*** Opening Dataset ***

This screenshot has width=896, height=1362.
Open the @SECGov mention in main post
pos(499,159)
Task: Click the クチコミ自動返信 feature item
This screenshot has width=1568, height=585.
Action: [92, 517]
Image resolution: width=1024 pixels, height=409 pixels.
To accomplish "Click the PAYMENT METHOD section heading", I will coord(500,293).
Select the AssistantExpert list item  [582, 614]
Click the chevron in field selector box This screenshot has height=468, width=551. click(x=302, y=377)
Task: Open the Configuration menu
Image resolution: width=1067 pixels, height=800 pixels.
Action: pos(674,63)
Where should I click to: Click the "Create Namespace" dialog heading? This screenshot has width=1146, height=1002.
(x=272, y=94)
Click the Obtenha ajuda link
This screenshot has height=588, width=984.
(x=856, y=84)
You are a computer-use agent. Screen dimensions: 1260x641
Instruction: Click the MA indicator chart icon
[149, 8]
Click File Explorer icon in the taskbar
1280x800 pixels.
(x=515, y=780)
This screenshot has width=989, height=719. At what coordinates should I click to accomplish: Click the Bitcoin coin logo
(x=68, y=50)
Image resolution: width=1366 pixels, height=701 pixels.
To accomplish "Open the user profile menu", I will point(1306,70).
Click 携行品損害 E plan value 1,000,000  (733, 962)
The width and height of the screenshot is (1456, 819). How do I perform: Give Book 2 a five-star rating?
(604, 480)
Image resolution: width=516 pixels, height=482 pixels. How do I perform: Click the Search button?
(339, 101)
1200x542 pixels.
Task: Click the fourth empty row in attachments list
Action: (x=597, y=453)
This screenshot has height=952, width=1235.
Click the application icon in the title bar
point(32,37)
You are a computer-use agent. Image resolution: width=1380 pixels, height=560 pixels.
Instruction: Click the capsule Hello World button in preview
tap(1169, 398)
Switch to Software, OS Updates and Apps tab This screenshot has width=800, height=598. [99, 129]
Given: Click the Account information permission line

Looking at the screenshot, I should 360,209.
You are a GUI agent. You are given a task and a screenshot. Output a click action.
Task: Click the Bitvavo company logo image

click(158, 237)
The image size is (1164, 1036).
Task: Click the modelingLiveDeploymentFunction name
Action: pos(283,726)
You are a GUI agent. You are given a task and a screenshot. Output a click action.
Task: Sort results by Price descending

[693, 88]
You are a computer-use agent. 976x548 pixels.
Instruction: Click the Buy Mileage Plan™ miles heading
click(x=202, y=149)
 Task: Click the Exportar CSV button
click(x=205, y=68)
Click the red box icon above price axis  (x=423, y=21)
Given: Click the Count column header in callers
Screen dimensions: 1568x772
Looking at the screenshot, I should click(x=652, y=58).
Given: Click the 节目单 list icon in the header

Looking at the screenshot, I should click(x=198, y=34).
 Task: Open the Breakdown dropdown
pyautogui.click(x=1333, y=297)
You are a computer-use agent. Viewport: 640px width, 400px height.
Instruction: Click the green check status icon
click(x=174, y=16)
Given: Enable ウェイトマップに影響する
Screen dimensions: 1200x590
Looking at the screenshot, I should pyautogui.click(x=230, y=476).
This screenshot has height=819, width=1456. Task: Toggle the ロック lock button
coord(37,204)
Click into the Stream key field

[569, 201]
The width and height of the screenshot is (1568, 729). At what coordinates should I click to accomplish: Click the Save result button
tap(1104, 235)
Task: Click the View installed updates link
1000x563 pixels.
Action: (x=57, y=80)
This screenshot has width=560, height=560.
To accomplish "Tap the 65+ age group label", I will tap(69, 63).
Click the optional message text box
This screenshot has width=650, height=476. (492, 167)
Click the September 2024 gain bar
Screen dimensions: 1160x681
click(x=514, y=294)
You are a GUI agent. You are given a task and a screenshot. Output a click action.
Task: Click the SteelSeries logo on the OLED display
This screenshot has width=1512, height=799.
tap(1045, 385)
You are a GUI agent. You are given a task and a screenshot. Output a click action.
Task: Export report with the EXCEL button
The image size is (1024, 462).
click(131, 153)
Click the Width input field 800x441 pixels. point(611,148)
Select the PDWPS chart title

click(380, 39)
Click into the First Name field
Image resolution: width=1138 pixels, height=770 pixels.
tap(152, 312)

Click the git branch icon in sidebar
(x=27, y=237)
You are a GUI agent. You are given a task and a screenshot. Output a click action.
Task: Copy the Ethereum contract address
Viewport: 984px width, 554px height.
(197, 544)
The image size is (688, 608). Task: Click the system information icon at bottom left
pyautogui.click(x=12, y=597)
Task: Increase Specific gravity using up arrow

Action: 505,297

*** Closing Dataset ***

**Work instruction:**
Return the data exactly. Include every record.

**Task answer:**
This screenshot has width=896, height=1362.
Open the @SECGov mention in main post
pos(499,159)
Task: Click the クチコミ自動返信 feature item
This screenshot has width=1568, height=585.
Action: [92, 517]
Image resolution: width=1024 pixels, height=409 pixels.
To accomplish "Click the PAYMENT METHOD section heading", I will coord(500,293).
Select the AssistantExpert list item  [582, 614]
Click the chevron in field selector box This screenshot has height=468, width=551. click(x=302, y=377)
Task: Open the Configuration menu
Image resolution: width=1067 pixels, height=800 pixels.
Action: pos(674,63)
Where should I click to: Click the "Create Namespace" dialog heading? This screenshot has width=1146, height=1002.
(x=272, y=94)
Click the Obtenha ajuda link
This screenshot has height=588, width=984.
(x=856, y=84)
You are a computer-use agent. Screen dimensions: 1260x641
Instruction: Click the MA indicator chart icon
[149, 8]
Click File Explorer icon in the taskbar
1280x800 pixels.
(x=515, y=780)
This screenshot has width=989, height=719. At what coordinates should I click to accomplish: Click the Bitcoin coin logo
(x=68, y=50)
Image resolution: width=1366 pixels, height=701 pixels.
To accomplish "Open the user profile menu", I will point(1306,70).
Click 携行品損害 E plan value 1,000,000  (733, 962)
The width and height of the screenshot is (1456, 819). How do I perform: Give Book 2 a five-star rating?
(604, 480)
Image resolution: width=516 pixels, height=482 pixels. How do I perform: Click the Search button?
(339, 101)
1200x542 pixels.
Task: Click the fourth empty row in attachments list
Action: (x=597, y=453)
This screenshot has height=952, width=1235.
Click the application icon in the title bar
point(32,37)
You are a computer-use agent. Image resolution: width=1380 pixels, height=560 pixels.
Instruction: Click the capsule Hello World button in preview
tap(1169, 398)
Switch to Software, OS Updates and Apps tab This screenshot has width=800, height=598. [99, 129]
Given: Click the Account information permission line

Looking at the screenshot, I should 360,209.
You are a GUI agent. You are given a task and a screenshot. Output a click action.
Task: Click the Bitvavo company logo image

click(158, 237)
The image size is (1164, 1036).
Task: Click the modelingLiveDeploymentFunction name
Action: pos(283,726)
You are a GUI agent. You are given a task and a screenshot. Output a click action.
Task: Sort results by Price descending

[693, 88]
You are a computer-use agent. 976x548 pixels.
Instruction: Click the Buy Mileage Plan™ miles heading
click(x=202, y=149)
 Task: Click the Exportar CSV button
click(x=205, y=68)
Click the red box icon above price axis  (x=423, y=21)
Given: Click the Count column header in callers
Screen dimensions: 1568x772
Looking at the screenshot, I should click(x=652, y=58).
Given: Click the 节目单 list icon in the header

Looking at the screenshot, I should click(x=198, y=34).
 Task: Open the Breakdown dropdown
pyautogui.click(x=1333, y=297)
You are a computer-use agent. Viewport: 640px width, 400px height.
Instruction: Click the green check status icon
click(x=174, y=16)
Given: Enable ウェイトマップに影響する
Screen dimensions: 1200x590
Looking at the screenshot, I should pyautogui.click(x=230, y=476).
This screenshot has height=819, width=1456. Task: Toggle the ロック lock button
coord(37,204)
Click into the Stream key field

[569, 201]
The width and height of the screenshot is (1568, 729). At what coordinates should I click to accomplish: Click the Save result button
tap(1104, 235)
Task: Click the View installed updates link
1000x563 pixels.
Action: (x=57, y=80)
This screenshot has width=560, height=560.
To accomplish "Tap the 65+ age group label", I will tap(69, 63).
Click the optional message text box
This screenshot has width=650, height=476. (492, 167)
Click the September 2024 gain bar
Screen dimensions: 1160x681
click(x=514, y=294)
You are a GUI agent. You are given a task and a screenshot. Output a click action.
Task: Click the SteelSeries logo on the OLED display
This screenshot has width=1512, height=799.
tap(1045, 385)
You are a GUI agent. You are given a task and a screenshot. Output a click action.
Task: Export report with the EXCEL button
The image size is (1024, 462).
click(131, 153)
Click the Width input field 800x441 pixels. point(611,148)
Select the PDWPS chart title

click(380, 39)
Click into the First Name field
Image resolution: width=1138 pixels, height=770 pixels.
tap(152, 312)

Click the git branch icon in sidebar
(x=27, y=237)
You are a GUI agent. You are given a task and a screenshot. Output a click action.
Task: Copy the Ethereum contract address
Viewport: 984px width, 554px height.
(197, 544)
The image size is (688, 608). Task: Click the system information icon at bottom left
pyautogui.click(x=12, y=597)
Task: Increase Specific gravity using up arrow

Action: 505,297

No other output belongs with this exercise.